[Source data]
*-*-*

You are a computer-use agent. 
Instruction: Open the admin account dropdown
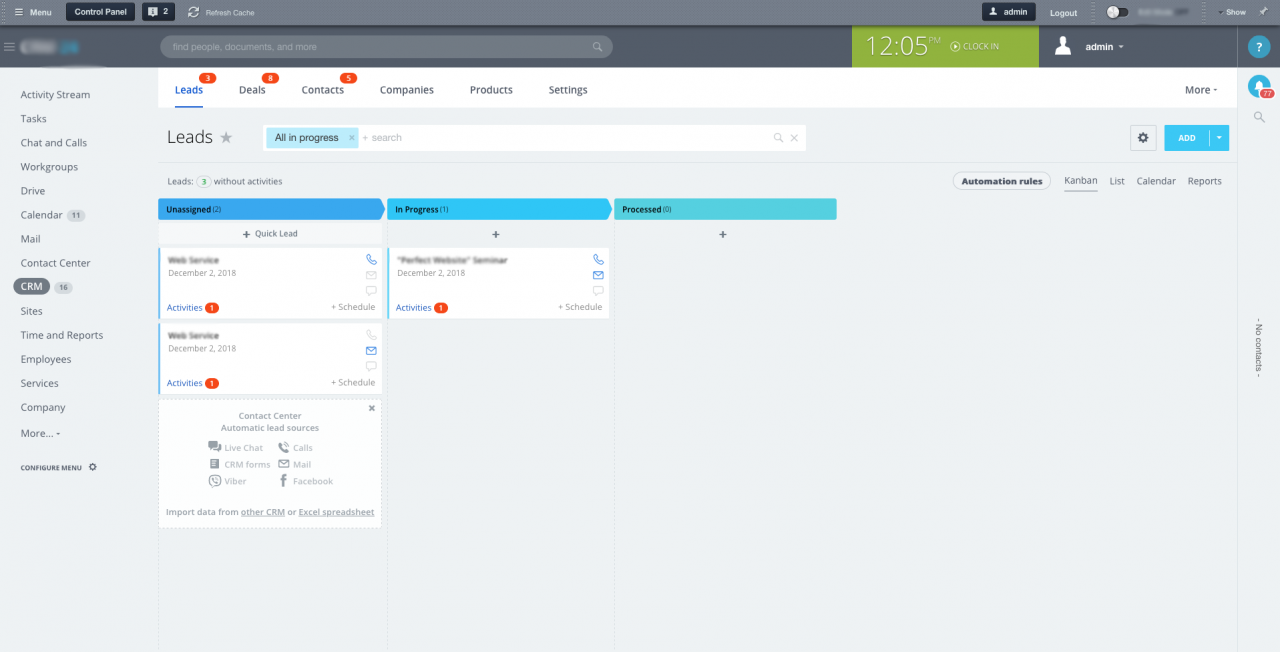(x=1102, y=46)
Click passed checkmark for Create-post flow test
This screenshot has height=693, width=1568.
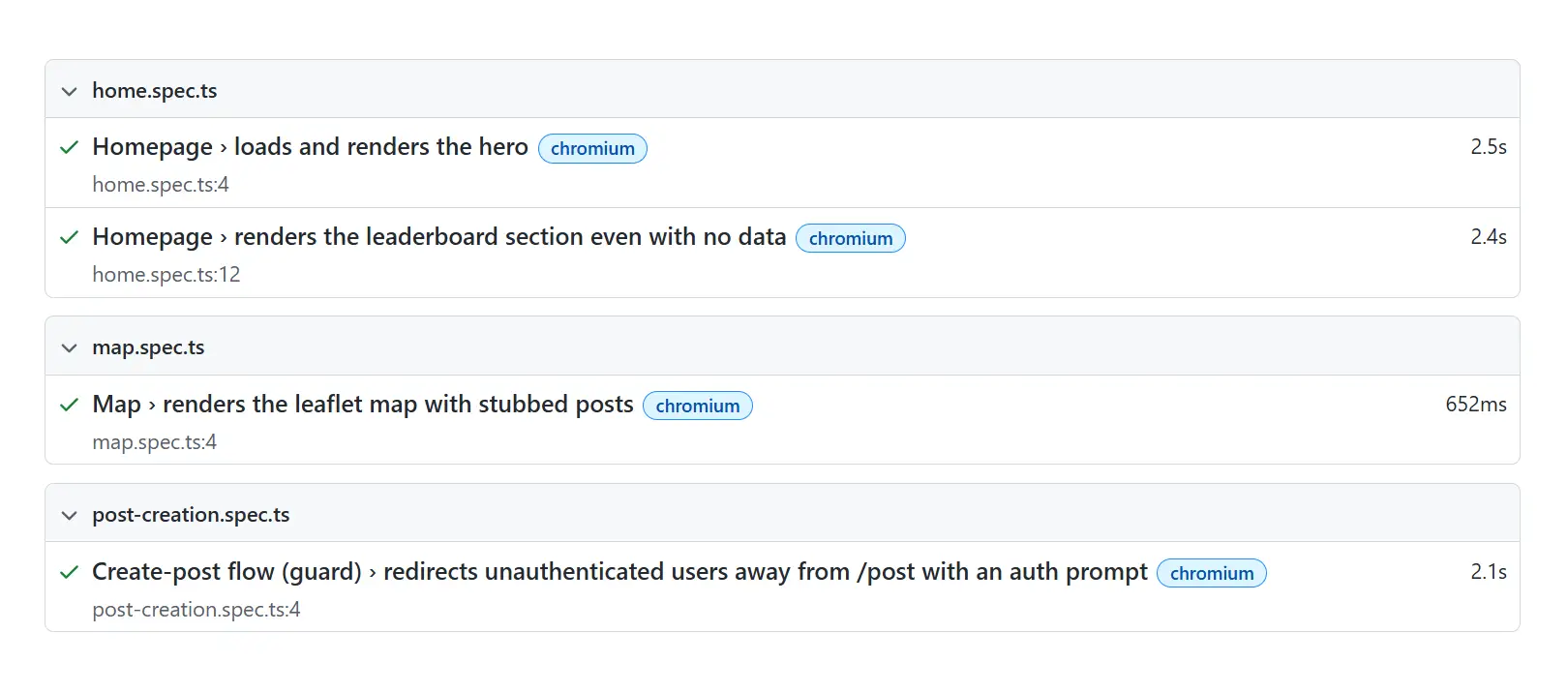pos(69,572)
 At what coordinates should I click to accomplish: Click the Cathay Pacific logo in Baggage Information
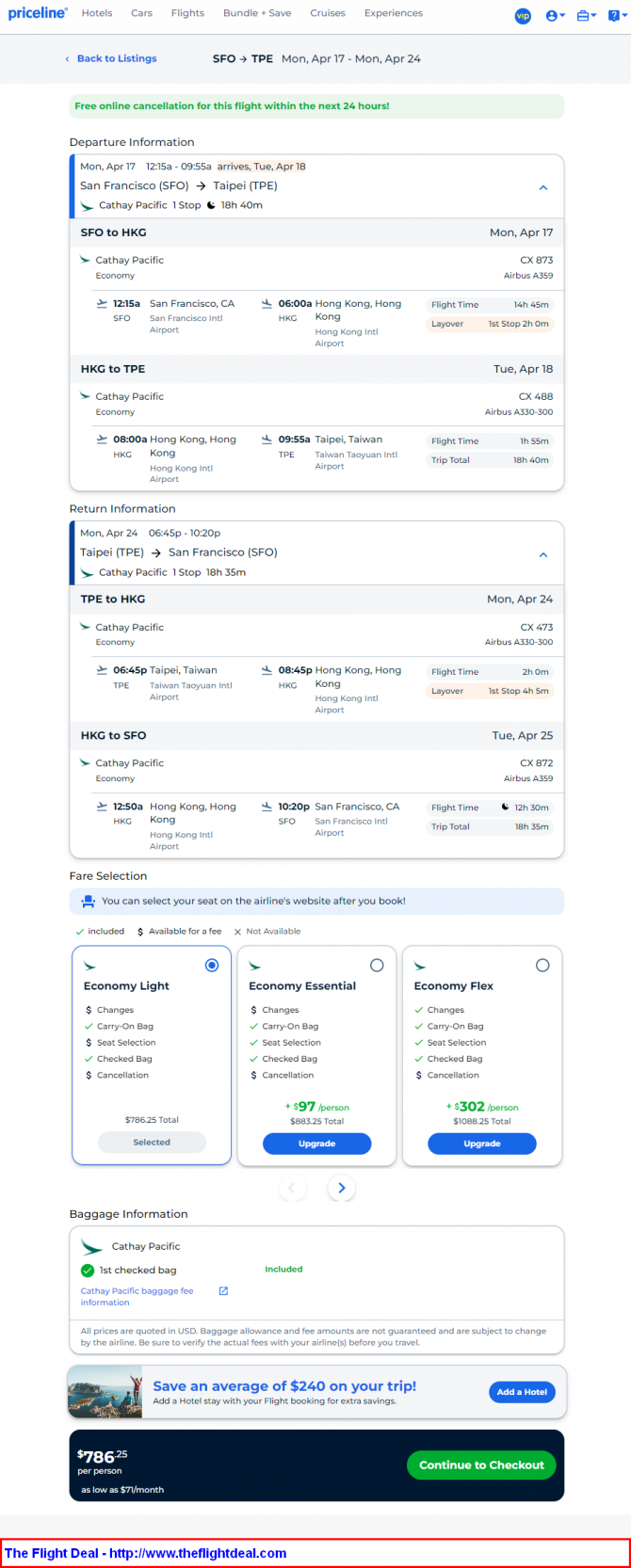(91, 1247)
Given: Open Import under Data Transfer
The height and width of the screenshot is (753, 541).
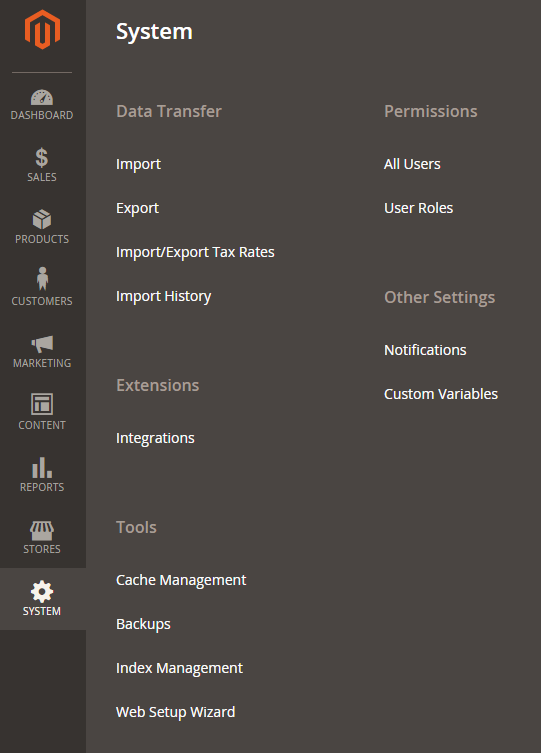Looking at the screenshot, I should 138,164.
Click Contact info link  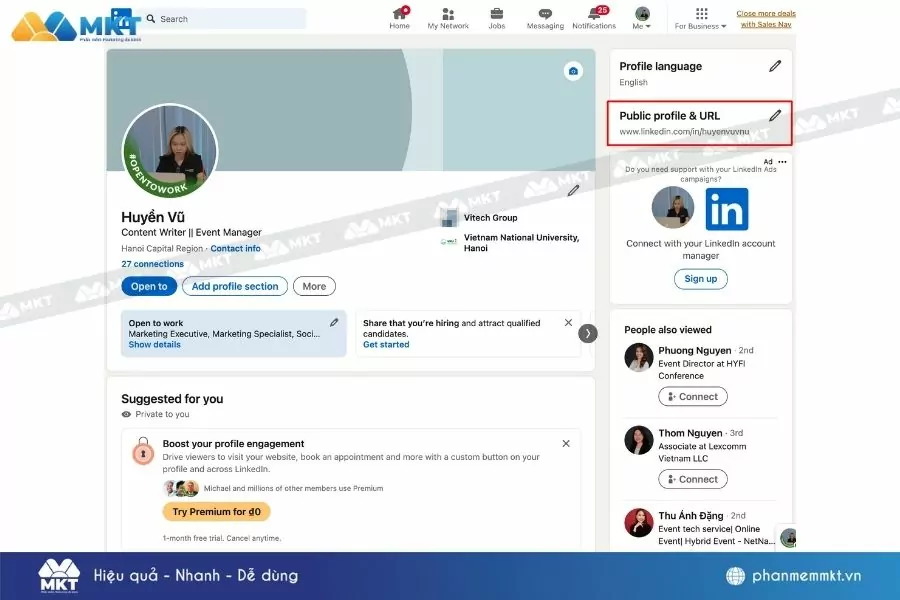pyautogui.click(x=235, y=248)
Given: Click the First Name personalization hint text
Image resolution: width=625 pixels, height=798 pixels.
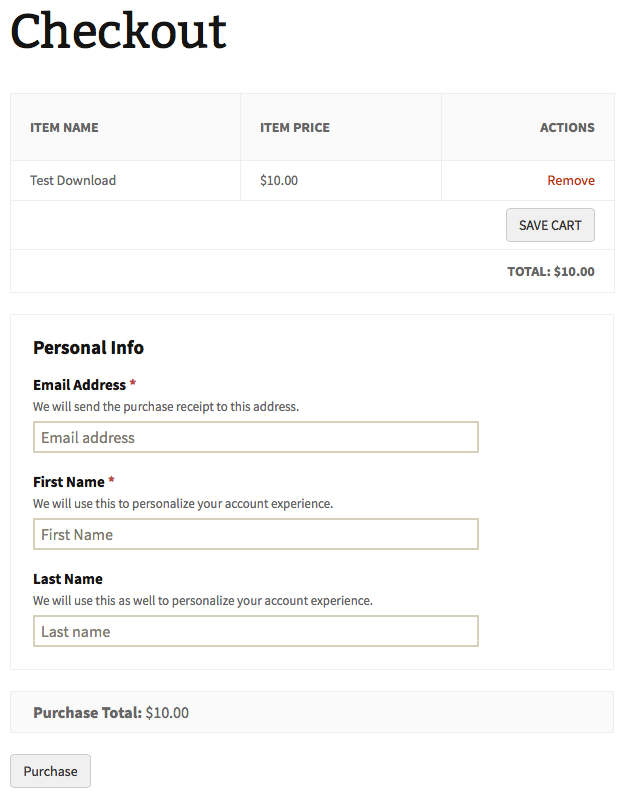Looking at the screenshot, I should coord(183,504).
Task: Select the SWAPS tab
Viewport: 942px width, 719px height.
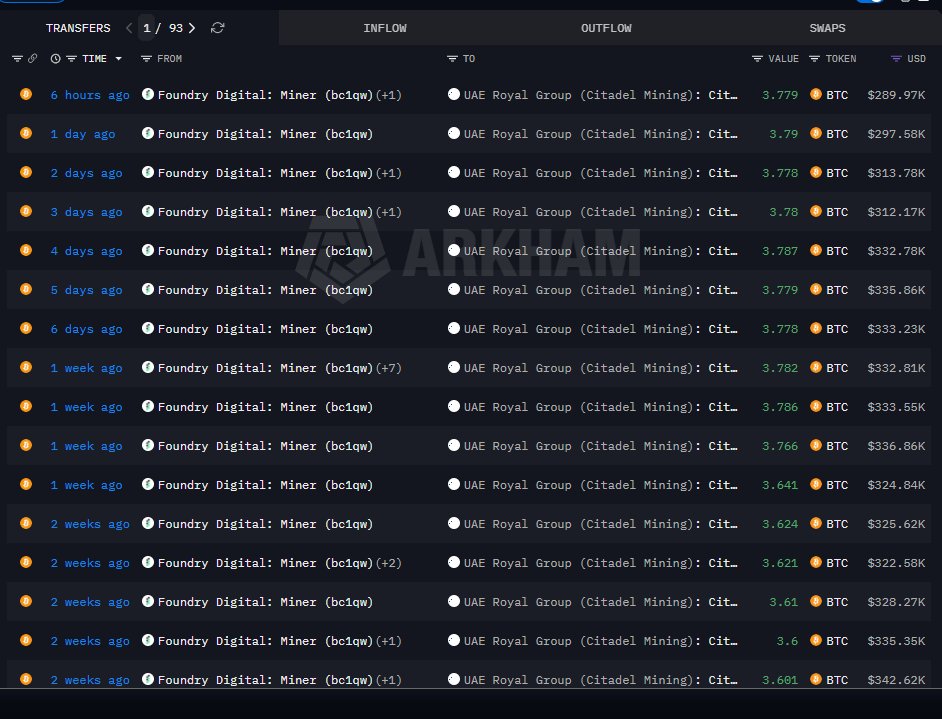Action: click(827, 28)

*-*-*

■ WHAT THE EXERCISE ASKS ■
Show every line of the records above that contains the word "Given".

■ OUTPUT OF THE TASK ■
Given: Open Import under Data Transfer
Given: Click the First Name personalization hint text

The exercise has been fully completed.